Art school in Leipzig, Germany

The Hochschule für Grafik und Buchkunst (HGB) or Academy of Fine Arts Leipzig is one of the oldest art schools in Germany, dating back to 1764.

The academy has four colleges specializing in fine arts, graphic design, photography and new media art with around 500 students.

It is the home of two notable modern-art movements, the so-called Leipzig School and New Leipzig School.

==History==
On 6 February 1764, Prince Francis Xavier of Saxony became the founding administrator of a new painting academy, in the name of his nephew, Prince-Elector Frederick Augustus I of Saxony, who was still a minor. The institution was initially subordinate to the Dresden Academy of Fine Arts. The first director was the painter Adam Friedrich Oeser, who remained in this position until his death in 1799.

The first premises were established in the city center in the autumn of 1764, in the Leipzig Amtshaus, and in the summer of 1765, it moved to the west wing of the current Leipzig Town Hall on Pleissenburg. The following autumn, Goethe, who was interested in painting as well as law, was a student there; Oeser noted him as one of the most gifted students. They remained friends. Later, the painting school developed and opened up to courses in drawing and architecture.

Around 1835, the institution officially took the name Leipzig Academy of Fine Arts (Akademie der bildenden Künste). The director surrounded himself with a professor of architecture and two teachers of freehand drawing. The lessons were, at this time, free.
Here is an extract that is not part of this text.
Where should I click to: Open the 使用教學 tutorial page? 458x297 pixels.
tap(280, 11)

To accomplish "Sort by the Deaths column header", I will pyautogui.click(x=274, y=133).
Between 1863 and 1871, the school was reorganized. The architecture department was temporarily abolished. The new director, Ludwig Nieper (1826–1906), who served for thirty years, brought about further major structural changes.

From 1876, the institution was renamed the Royal Academy of Fine and Applied Arts (Königliche Kunstakademie und Kunstgewerbeschule). In 1893, a department of creative photography was established, something quite unprecedented at the time. Nieper then closed the architectural arts department, and in 1896, the sculpture department. He initiated the construction of a new and imposing building on Wächterstrasse in the neighbourhood Musikviertel, where the academy is currently located.
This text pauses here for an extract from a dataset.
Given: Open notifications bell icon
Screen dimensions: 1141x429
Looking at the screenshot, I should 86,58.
In 1900, after Nieper's departure, the school was renamed the Royal Academy of Graphic Arts and Books (Königliche Akademie für graphische Künste und Buchgewerbe): Leipzig was historically and at that time the site of the world 's largest book and publishing trade fair. Since 1897, the sculptor, painter and graphic artist Max Klinger (1857–1920) had taught there.

The painter Philippine Wolff-Arndt (1849–1940) convinced director Max Seliger to accept women into her academy, which in 1905 became the first art school in Germany to accept female students.

After the fall of the German Empire and the disappearance of the Kingdom of Saxony, the academy was renamed Staatliche Akademie für graphische Künste und Buchgewerbe (State Academy of Graphic Arts and Books). By 1938, it was the third-largest school in the Reich in terms of student numbers, after the Academy of Fine Arts Vienna and the Academy of Arts in Berlin.

On 26 April 1947, the academy was reopened under the current name Academy of Visual Arts Leipzig (Hochschule für Graphik und Buchkunst Leipzig, abbreviated HGB) in the building erected in 1896 at Wächterstrasse 11. From 1946 to 1949, Walter Arnold was a professor there. From 1951, Albert Kapr (1918–1995) taught typography and book crafts there.

In the 1970s, students from the academy founded the Leipziger Schule movement; the HGB gradually took on a national and international dimension, notably thanks to new generations of artists such as Wolfgang Mattheuer, Bernhard Heisig, Werner Tübke, Arno Rink, Sighard Gille and Ursula Arnold. After the fall of the Berlin Wall, the Federal Law of 10 April 1992 relating to the status of public universities, confirms the school in its mission, centered on graphic and visual arts.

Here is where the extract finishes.